Objective: To explore the effect of heterozygous deletion of histone methyltransferase Kmt2c gene on the hematological system of mice.

Methods: CRISPR/Cas9 technology was used to construct mice model of Kmt2c heterozygous deletion (Kmt2c^+/-) and the changes of whole blood cell count in mice were continuously monitored by blood routine test.

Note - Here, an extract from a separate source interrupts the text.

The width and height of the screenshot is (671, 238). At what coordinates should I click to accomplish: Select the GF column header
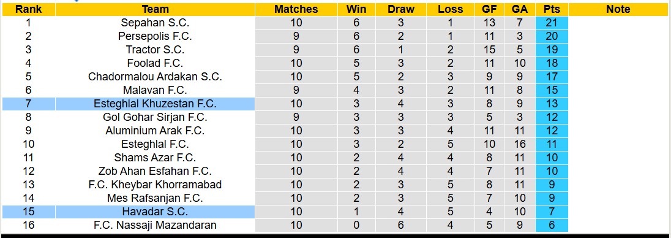click(x=489, y=9)
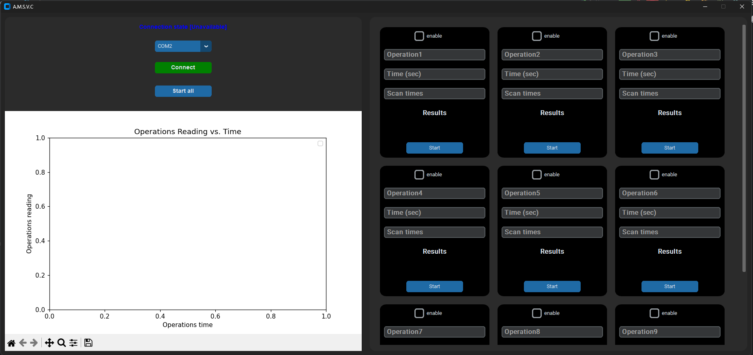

The clonal expansion ability of bone marrow cells was explored by colony formation assay in vitro and the proportion of primitive hematopoietic cells, including long-term hematopoietic stem cell (LT-HSC), short-term hematopoietic stem cell (ST-HSC), and multipotent progenitor cell in mutant mice was analyzed by flow cytometry.

Results: Kmt2c^+/- mice model was successfully constructed, and the mRNA expression level of Kmt2c was 28% of that of C57BL/6J mice. The colony formation ability of bone marrow cells of Kmt2c^+/- mice in vitro increased with the passage times, and the colony number in the fourth generation was significantly higher than that of control group (P <0.05). The proportions of LT-HSC and ST-HSC in the primitive hematopoietic cell population of Kmt2c^+/- mice was 19.6%±3.3% and 28.9%±4.9%, respectively, which showed an increasing trend compared with 16.9%±2.6% and 18.9%±2.5% in control group, but the difference was not statistically significant (P >0.05). The white blood cell count of Kmt2c^+/- mice gradually increased after 12 weeks of monitoring and reached (9.8±1.0)×10⁹/L at the 14^th week, which was significantly higher than (7.3±1.4)×10⁹/L of control group (P < 0.05).

Conclusion: The bone marrow cells of Kmt2c^+/- mice have potential of clonal expansion.